* EXERCISE:
All lines of the material that contain "address" must be copied out.
· · · · · · ·
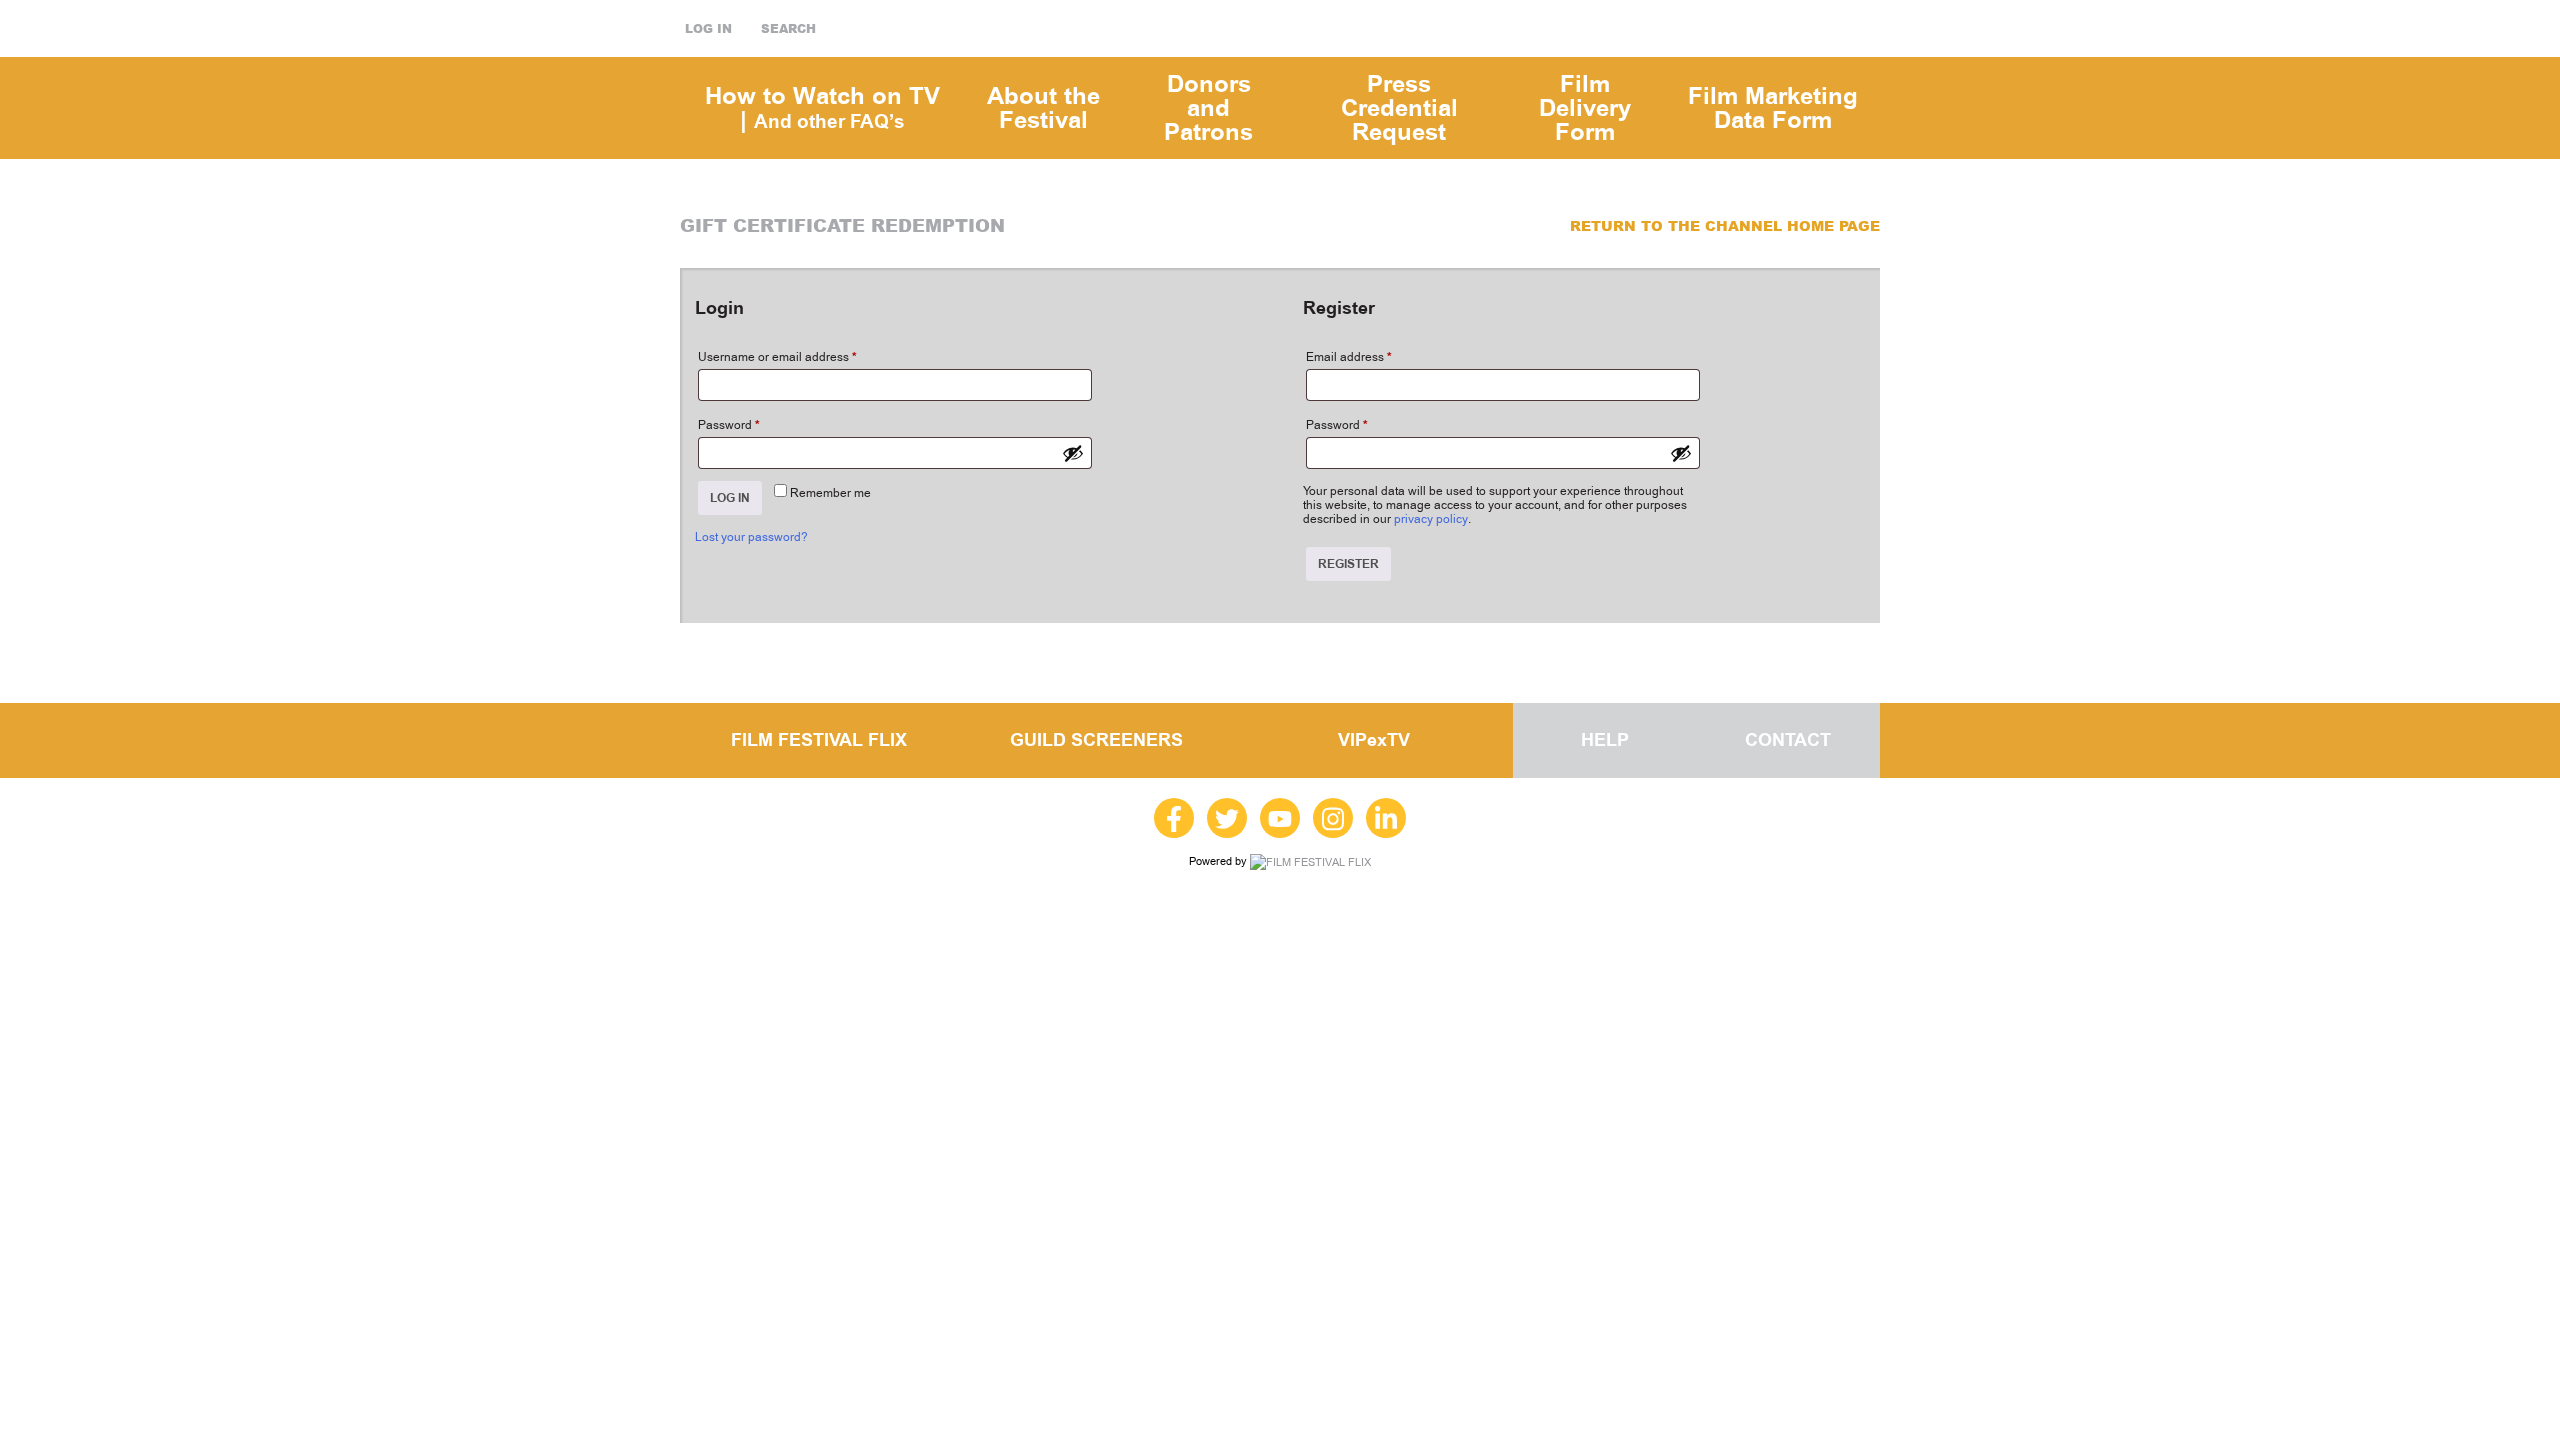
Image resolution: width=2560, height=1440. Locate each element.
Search (788, 29)
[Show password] (1073, 453)
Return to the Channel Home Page (1725, 226)
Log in (708, 29)
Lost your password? (751, 537)
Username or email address (777, 357)
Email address (1349, 357)
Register (1348, 564)
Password (729, 425)
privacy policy (1431, 519)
· · · · · · ·
* ANSWER:
Username or email address (777, 357)
Email address (1349, 357)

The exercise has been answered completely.